May 17 (SeeNews) - Kosovo is optimistic that its citizens will be allowed to travel visa-free across the European Union by the end of this year, the country's EU integration minister Dhurata Hoxha told SeeNews on Thursday.
"I think the most significant progress that we need to achieve by the end of the year is to enable our citizens to travel visa-free because Kosovo has fulfilled the conditions and we need the EU now to deliver on the promise, on the roadmap that we have fulfilled," Hoxha told SeeNews at an event organised by the Vienna Economic Forum on the sidelines of the EU-Western Balkans summit in Sofia.
"So we expect a positive recommendation from the Commission and then obviously the decision making process so that our citizens can travel visa-free because currently we remain the only isolated country in Europe," Hoxha said.

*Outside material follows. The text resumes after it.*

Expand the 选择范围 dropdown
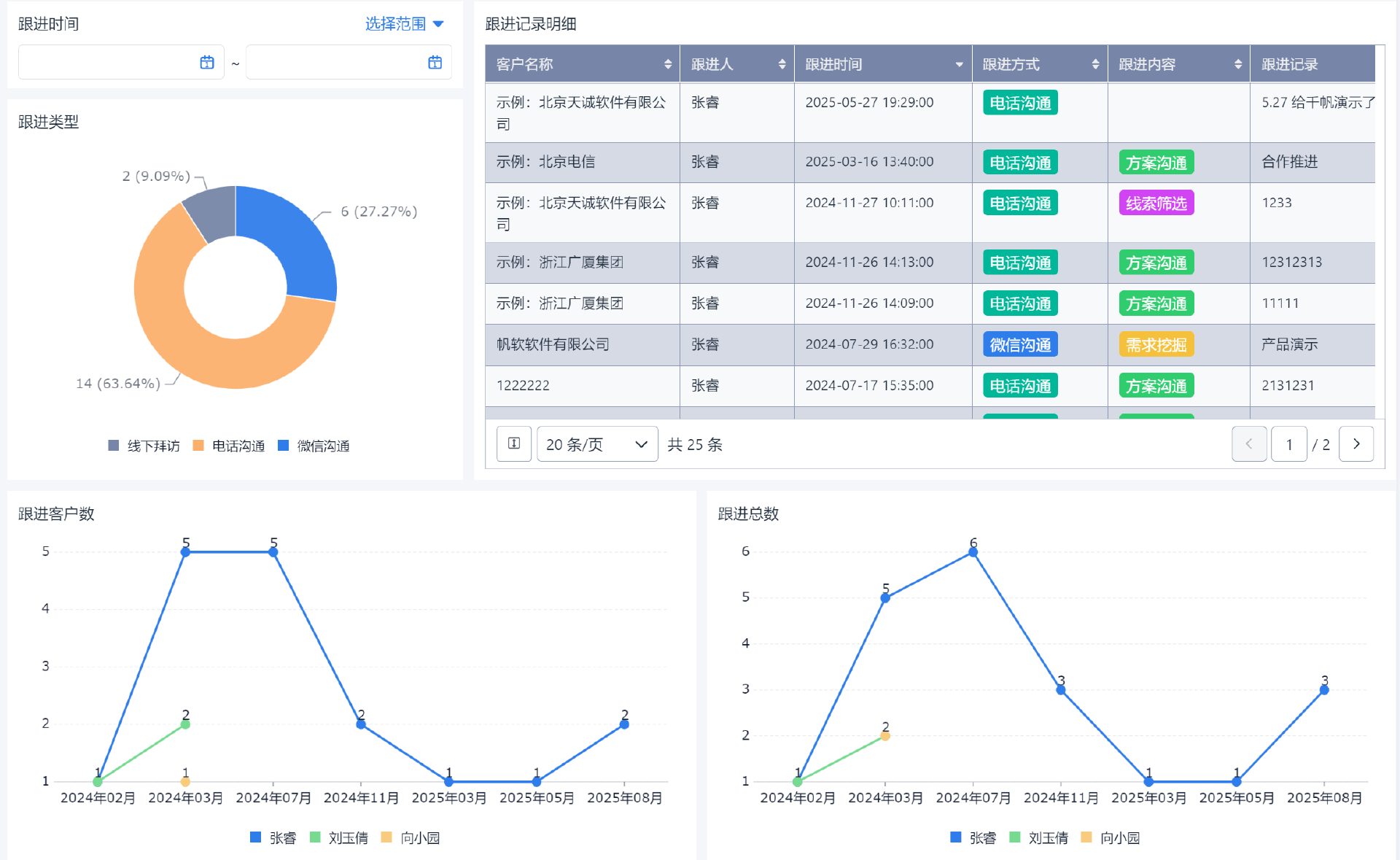 [405, 24]
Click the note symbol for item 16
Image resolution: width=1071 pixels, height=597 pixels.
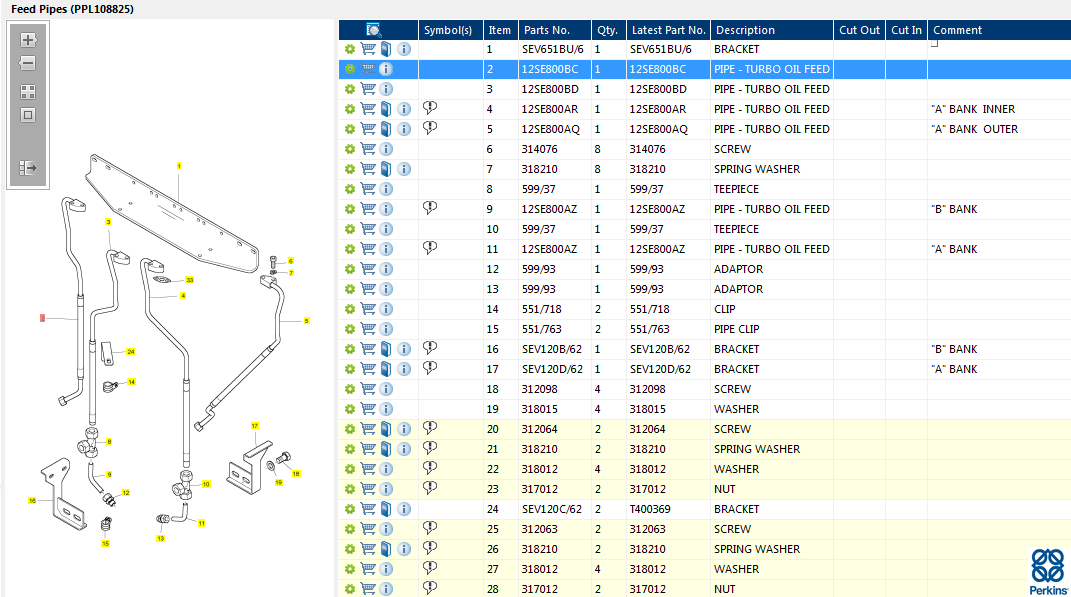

"We are optimistic that this will happen within or by the end of this year," she added.
While Albania, Bosnia, Macedonia, Montenegro and Serbia have already been granted visa-free regime for travel to Europe’s borderless Schengen zone, Kosovo remains the only country in the Western Balkans whose citizens need visas to travel to EU member states.
In March, Kosovo's parliament ratified the border demarcation deal with Montenegro - a key EU requirement for visa liberalisation.
Kosovo, considered to be a potential candidate for EU membership by the European Commission, declared independence from Serbia in 2008.
In 2016, Kosovo signed with the EU a Stabilisation and Association Agreement (SAA), which entered into force on April 1 of that year.
However, the country is still waiting to be granted an official candidate status, before it can open membership talks.